La nuova avventura della Fiorentina targata Fabio Paratici è ripartita da un gesto simbolico ma forte: un faccia a faccia con la squadra prima dell’allenamento al Viola Park. Il ds ha voluto presentarsi guardando tutti negli occhi, salutando uno a uno i giocatori e soffermandosi in particolare su quelli già incrociati nel suo percorso, da Kean, Fagioli e Rugani ai tempi della Juventus, fino a Solomon e Fortini. Un incontro pensato più per dare un segnale che per entrare nei dettagli tattici, utile a marcare subito la sua presenza e il suo stile.

La Nazione
Nazione: “Il discorso di Paratici alla squadra”. Il punto su Moise Kean
Nel discorso allo spogliatoio Paratici è stato diretto e chiaro: da qui a maggio la Fiorentina deve avere piena consapevolezza della propria dimensione e della situazione in classifica, sfruttando un calendario che offre l’occasione di cambiare passo.
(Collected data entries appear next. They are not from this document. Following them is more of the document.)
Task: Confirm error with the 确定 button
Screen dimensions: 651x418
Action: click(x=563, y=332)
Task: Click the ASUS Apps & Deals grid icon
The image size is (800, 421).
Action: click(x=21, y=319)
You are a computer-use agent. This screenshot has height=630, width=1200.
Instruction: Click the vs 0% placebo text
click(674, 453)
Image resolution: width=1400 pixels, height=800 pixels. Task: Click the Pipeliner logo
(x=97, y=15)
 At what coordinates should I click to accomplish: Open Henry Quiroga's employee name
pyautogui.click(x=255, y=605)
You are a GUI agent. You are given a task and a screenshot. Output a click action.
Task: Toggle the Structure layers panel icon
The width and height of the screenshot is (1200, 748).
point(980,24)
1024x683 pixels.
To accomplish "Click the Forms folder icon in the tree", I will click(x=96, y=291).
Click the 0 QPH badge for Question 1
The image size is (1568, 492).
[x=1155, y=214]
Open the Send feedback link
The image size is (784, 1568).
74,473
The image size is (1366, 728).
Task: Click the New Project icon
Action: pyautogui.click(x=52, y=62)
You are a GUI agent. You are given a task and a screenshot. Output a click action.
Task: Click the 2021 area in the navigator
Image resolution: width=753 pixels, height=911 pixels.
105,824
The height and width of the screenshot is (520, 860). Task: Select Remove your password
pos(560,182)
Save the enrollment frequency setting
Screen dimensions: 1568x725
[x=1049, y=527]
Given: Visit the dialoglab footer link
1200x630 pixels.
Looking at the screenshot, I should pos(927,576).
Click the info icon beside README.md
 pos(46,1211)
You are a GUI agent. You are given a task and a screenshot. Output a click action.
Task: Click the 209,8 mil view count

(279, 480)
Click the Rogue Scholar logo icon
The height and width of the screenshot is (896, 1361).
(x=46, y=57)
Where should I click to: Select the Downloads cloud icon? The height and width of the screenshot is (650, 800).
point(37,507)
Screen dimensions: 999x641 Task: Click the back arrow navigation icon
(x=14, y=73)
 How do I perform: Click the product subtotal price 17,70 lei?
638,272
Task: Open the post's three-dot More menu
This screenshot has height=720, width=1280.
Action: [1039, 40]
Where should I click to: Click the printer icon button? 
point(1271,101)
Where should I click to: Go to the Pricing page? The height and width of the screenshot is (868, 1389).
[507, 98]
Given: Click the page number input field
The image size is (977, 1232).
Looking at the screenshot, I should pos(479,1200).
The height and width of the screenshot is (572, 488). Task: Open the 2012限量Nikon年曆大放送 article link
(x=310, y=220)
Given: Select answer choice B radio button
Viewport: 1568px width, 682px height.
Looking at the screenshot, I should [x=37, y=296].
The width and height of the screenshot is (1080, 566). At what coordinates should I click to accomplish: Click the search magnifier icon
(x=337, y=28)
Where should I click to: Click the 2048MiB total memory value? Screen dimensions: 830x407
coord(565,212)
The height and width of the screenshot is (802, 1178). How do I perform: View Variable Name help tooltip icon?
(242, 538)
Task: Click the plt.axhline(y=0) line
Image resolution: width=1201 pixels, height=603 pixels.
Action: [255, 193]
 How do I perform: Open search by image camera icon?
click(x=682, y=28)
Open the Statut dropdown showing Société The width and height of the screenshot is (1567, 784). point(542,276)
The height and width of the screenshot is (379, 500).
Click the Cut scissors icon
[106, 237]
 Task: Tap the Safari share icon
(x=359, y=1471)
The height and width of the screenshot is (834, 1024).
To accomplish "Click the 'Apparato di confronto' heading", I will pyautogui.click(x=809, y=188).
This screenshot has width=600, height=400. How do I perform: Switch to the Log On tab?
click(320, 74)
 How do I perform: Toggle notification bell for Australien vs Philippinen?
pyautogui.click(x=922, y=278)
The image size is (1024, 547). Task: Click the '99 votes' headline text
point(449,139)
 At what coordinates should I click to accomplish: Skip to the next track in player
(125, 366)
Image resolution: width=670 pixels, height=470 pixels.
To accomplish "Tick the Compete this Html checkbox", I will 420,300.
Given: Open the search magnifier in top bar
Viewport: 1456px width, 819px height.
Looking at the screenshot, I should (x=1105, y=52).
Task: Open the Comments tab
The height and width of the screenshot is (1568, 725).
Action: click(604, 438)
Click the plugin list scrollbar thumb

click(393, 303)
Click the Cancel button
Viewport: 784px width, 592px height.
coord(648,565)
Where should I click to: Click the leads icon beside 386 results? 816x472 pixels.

Concetti ribaditi anche pubblicamente, a sottolineare come l’urgenza del presente venga prima di qualsiasi discorso sul futuro. La linea è quella della concretezza, senza alibi e senza distrazioni.
Sul campo, contro il Torino, Paolo Vanoli dovrebbe confermare gran parte dell’undici visto a Napoli, con alcuni aggiustamenti: Mandragora è pronto a tornare in mezzo al campo, mentre in attacco cresce la candidatura di Kean dal primo minuto. Rugani partirà dalla panchina, ma è destinato a diventare presto un riferimento difensivo, nonostante l’esclusione dalla lista Uefa per la Conference League, insieme a Brescianini. Dentro invece i nuovi arrivati Harrison, Fabbian e Solomon, mentre in porta Lezzerini sarà il vice De Gea con il giovane Leonardelli come terzo. Lo scrive la Nazione.